Enforcement action does not apply because the performance deficiency did not involve a violation of a regulatory requirement. (FIN 05000311/2007003-05, Salem Unit 2 Automatic Reactor Trip)

4OA5 Other Activities

.1 (Closed) Unresolved Item (URI) 05000272&311/2005002-03, Ground Water Intrusion to

the Auxiliary Building and Containment Building Seismic Gap

a. Inspection Scope

The inspectors reviewed an issue related to the potential long term impacts on concrete and reinforcing bar in the auxiliary building and containment building seismic gap areas due to boric acid in ground water. This issue also included review of the transfer canal and the reactor vessel cavity concrete structure. This issue is related to URI 05000272/2003006-02, NRC to Review Results of Unit 1 Spent Fuel Pool Structural Integrity

Analysis.

URI 05000272/2003006-02 was closed in inspection report 05000272&311/2007002, based on inspector review of the spent fuel pool integrity analysis, and inspection of visible areas of the concrete structure. The spent fuel pool analysis bounds the limit of concrete degradation which could affect concrete structures in containment and the auxiliary building. The inspectors reviewed results of the most recent visual inspections of concrete in the containment. This review, coupled with the spent fuel pool integrity analysis provides assurance that these structures will not be adversely impacted by degradation from boron exposure for the life of the plant.

b. Findings

No findings of significance were identified.

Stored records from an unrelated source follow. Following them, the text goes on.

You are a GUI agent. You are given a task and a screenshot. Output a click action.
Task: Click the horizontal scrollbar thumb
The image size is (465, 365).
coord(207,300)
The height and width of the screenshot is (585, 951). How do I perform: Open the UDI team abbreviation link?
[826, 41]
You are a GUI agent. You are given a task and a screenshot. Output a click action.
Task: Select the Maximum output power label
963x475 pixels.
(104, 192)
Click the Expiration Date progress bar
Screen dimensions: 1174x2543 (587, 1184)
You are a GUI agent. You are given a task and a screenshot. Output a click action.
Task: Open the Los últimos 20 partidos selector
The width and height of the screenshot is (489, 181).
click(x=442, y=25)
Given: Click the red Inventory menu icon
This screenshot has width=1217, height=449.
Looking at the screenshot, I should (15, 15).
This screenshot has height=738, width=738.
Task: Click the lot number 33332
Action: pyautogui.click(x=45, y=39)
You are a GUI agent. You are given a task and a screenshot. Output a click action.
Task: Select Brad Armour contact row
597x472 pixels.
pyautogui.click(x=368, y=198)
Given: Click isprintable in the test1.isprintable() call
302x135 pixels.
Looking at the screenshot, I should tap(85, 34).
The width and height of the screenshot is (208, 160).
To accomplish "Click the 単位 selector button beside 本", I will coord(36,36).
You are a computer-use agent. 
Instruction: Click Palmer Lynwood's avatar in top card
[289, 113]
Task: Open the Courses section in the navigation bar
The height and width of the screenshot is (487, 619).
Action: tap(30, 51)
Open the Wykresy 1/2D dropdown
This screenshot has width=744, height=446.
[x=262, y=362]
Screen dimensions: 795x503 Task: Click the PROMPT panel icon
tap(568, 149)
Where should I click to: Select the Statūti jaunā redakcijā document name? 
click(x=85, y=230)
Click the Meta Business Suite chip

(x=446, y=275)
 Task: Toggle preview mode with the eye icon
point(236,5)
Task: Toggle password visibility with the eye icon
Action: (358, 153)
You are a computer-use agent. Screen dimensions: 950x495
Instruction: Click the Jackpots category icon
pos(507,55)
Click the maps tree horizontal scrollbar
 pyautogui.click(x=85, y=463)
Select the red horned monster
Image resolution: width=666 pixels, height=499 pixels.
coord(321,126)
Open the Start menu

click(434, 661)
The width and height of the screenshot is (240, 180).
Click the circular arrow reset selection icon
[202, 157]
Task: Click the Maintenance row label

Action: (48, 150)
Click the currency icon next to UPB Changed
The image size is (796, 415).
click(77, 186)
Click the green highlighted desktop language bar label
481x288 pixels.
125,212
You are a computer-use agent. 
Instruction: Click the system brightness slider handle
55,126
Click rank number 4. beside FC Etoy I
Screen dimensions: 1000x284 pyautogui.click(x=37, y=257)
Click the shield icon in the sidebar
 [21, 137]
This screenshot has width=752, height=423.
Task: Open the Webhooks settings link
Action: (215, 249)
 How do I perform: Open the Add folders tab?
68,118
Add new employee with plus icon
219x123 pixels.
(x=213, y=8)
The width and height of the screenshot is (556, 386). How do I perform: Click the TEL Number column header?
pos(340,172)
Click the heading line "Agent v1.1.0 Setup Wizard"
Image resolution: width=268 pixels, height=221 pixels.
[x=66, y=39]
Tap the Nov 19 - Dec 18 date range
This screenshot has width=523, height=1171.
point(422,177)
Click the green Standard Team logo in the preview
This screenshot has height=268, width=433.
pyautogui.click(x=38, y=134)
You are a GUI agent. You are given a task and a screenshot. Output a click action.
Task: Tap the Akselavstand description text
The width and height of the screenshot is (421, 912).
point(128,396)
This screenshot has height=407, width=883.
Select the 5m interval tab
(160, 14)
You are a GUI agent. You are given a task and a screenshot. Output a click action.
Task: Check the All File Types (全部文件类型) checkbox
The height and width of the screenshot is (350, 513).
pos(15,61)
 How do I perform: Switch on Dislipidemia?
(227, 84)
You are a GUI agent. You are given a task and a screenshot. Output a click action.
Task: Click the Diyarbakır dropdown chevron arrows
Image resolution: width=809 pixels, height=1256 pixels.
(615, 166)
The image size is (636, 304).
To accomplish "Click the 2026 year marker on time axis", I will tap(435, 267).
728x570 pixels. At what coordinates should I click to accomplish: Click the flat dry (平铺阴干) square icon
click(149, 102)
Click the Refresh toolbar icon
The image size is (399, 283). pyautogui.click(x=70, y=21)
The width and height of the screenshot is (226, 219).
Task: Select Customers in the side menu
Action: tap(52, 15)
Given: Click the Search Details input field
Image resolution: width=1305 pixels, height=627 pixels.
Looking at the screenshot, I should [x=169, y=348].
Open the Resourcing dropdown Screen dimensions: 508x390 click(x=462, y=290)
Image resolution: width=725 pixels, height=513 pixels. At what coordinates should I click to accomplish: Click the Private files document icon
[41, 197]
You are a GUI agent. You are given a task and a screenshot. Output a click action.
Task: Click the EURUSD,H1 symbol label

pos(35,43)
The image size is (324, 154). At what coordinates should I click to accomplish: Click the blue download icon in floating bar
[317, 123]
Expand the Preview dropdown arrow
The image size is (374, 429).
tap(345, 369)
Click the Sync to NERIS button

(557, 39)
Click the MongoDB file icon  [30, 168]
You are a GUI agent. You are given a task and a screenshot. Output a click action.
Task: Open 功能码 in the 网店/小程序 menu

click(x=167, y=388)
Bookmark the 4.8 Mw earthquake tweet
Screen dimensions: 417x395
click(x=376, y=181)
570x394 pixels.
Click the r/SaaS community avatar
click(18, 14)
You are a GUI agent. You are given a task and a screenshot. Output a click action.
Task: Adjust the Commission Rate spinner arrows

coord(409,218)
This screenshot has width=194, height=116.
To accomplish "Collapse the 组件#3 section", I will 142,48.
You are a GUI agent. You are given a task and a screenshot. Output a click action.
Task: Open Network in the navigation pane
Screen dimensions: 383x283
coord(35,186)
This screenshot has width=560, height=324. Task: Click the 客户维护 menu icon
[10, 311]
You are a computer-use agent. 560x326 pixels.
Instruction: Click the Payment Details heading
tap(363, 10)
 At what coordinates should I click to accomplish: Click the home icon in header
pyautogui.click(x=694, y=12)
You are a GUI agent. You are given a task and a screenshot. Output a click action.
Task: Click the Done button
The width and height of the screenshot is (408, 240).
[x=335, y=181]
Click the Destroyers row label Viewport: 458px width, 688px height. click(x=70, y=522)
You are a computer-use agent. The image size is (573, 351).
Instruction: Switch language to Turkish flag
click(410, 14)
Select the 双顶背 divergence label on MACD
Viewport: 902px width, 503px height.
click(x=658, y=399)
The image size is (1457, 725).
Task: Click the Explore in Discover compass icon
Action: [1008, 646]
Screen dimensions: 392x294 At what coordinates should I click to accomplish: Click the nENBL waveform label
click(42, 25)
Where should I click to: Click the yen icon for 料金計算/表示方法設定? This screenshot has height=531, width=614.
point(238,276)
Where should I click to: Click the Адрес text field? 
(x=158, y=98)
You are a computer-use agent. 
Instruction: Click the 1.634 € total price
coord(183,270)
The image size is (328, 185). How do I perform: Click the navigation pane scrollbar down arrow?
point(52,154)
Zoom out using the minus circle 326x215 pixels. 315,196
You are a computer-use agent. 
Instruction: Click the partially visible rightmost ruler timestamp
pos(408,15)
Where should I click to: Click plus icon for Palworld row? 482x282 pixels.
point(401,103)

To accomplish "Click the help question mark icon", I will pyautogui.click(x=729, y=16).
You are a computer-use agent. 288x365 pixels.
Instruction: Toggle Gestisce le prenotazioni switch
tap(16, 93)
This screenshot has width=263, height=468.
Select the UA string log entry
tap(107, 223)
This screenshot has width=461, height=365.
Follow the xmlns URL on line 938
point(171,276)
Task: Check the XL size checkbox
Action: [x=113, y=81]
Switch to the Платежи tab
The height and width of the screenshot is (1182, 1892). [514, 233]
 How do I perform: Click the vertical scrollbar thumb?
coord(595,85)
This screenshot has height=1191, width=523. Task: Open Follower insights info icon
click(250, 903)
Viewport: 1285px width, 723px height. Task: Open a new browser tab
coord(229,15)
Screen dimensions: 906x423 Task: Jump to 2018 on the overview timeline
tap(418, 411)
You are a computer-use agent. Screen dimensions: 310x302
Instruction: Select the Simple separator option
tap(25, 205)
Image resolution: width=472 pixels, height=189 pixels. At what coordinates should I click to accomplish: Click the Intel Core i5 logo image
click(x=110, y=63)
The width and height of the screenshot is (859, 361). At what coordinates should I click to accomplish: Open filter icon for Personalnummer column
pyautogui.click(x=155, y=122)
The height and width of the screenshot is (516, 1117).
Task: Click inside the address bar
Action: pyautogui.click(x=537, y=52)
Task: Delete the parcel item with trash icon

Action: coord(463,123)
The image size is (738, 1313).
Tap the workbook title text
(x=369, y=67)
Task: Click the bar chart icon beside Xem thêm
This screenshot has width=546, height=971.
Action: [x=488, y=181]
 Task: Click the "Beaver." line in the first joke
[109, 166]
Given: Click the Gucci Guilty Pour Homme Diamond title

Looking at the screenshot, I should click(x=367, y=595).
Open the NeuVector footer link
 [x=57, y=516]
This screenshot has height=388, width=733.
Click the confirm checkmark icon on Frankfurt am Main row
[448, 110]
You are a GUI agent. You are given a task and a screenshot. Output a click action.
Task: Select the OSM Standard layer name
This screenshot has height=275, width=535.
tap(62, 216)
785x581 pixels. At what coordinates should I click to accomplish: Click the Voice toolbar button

.2 Temporary Instruction (TI) 2515/166 - Pressurized Water Reactor Containment Sump

Blockage

a. Inspection Scope

The inspectors performed an inspection of modifications to the Unit 1 containment sump in accordance with TI 2515/166. The TI was developed to support the NRC review of licensee activities in response to NRC GL 2004-02, Potential Impact of Debris Blockage on Emergency Sump Recirculation at Pressurized Water Reactors. Specifically, the inspectors reviewed implementation of the modifications and procedure changes to verify they were consistent with the actions committed to in the GL response. The inspectors reviewed a sample of the licensing and design documents to verify that they were either updated or in the process of being updated to reflect the modifications. A sample of design specifications, testing and surveillance procedures, and calculations were reviewed to verify that they were updated to reflect the modifications and the new requirements for the containment sumps and debris generation sources. The inspectors observed construction activities and performed a walkdown of the strainer to verify it was installed in accordance with the approved design change package. Additionally, the inspectors walked down the steam generator blowdown piping in containment where CalSil insulation, that could be dislodged during a loss-of-coolant accident, was replaced by reflective metal insulation. Finally, the inspectors walked down areas for potential choke-points that could prevent water from reaching the recirculation sump during a design basis accident.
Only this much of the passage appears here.